1 外航船舶からのCO2排出量の推定
1.1 基本的な考え方 〜船舶カテゴリー別のCO2排出量算定モデルへの展開〜
外航船舶の航行に伴って排出されるCO2の総量は、OECD等のバンカーオイル払い出し統計量から年間燃料消費量を求め、容易に概算することが可能である(1.4.2参照)。しかしながら、例えばそのうち原油タンカーがどれだけを占めているのか、バルカーはどうなのかといった細目を統計から知ることはできない。また、外航船舶からのCO2排出量の将来予測を行い効果的な削減方策を検討する場合、将来の輸送量の伸びが荷種によって異なることが予想されるので、船種ごとにCO2排出量の現状の推定値と予測値を求める必要がある。さらに、CO2排出抑制のための技術等では、全船舶で共通して有効な方法もあると考えられる一方、特定の船型に有効な方法もあると考えられる。従って、外航船舶からのCO2排出問題に関する研究を進めるためには、船種別等のより詳細なレベルで排出量を推定することが第一段階として必要である。

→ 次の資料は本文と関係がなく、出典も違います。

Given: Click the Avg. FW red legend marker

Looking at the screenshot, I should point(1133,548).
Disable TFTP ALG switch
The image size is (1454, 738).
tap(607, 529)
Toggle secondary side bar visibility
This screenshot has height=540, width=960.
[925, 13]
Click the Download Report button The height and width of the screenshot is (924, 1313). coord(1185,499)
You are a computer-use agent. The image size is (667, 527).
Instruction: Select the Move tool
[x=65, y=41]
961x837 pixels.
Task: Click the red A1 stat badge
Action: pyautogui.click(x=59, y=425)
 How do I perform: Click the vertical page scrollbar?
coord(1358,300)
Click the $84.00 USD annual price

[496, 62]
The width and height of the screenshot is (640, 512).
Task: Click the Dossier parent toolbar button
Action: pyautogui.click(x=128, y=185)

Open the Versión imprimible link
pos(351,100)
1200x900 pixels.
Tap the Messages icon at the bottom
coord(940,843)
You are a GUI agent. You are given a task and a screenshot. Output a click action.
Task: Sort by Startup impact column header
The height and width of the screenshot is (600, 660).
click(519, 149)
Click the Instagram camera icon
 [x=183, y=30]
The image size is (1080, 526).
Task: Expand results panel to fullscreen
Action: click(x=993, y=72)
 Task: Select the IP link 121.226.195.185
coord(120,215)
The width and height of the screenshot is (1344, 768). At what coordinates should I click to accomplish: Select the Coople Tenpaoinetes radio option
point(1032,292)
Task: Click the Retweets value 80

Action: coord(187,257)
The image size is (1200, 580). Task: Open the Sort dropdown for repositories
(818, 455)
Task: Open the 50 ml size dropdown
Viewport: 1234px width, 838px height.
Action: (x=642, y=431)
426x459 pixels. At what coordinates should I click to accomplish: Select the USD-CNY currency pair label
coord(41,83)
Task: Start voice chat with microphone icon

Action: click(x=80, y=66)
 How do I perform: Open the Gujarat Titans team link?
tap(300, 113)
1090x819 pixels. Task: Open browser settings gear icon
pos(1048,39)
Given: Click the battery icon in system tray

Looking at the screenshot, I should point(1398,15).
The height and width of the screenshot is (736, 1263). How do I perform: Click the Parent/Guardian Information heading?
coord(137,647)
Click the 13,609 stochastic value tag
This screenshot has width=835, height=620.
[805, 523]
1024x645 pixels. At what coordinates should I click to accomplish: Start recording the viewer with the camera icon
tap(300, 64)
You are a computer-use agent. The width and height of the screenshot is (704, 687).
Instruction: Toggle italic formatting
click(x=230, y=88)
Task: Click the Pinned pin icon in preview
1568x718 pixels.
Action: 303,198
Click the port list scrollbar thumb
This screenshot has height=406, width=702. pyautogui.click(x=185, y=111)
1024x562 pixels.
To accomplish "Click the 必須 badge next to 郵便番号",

1隻の船が排出するCO2量は、当然のことながら、年間の燃料油消費量から算出できる。従って全ての船舶についてこれが報告・公開されていれば、上記課題は何の問題もないが、そのような統計(特に世界中での統計)は存在していないので、何らかの推計方法を考えなければならない。
ここで「船」というものの属性を考えてみる。1隻の船に係る属性としては、
・船種(タンカー、バルカー、コンテナ船などの区分)
・船型(大きさなど)
・船齢(建造年次でも同じ)
・機関型式(サイクル、馬力など)
・船籍
・船主 など
があげられる。CO2排出量(すなわち燃料消費量)推定を簡潔に行うために重要な主たる属性は、上記の中では上の4つ(船種、船型、船齢、機関形式)である。このうち機関型式は船種・船型でおおよそ決まっていると考えられる。また、その船が建造された年次によってもほぼ決まっている(主機換装の場合でも船種・船型に左右されるであろう)。従って、船種、船型、船齢の3カテゴリーで1隻の船のCO2排出量の違いを表現できると考えられる。すなわち、同じ載荷重量の船で、同じ年次に建造されていても、原油タンカーとコンテナ船では同距離・同重量の貨物を運んだ場合に消費する燃料消費量が異なるだろう。同様に、同じ船種であっても船型や船齢によって燃料消費量が異なるであろう。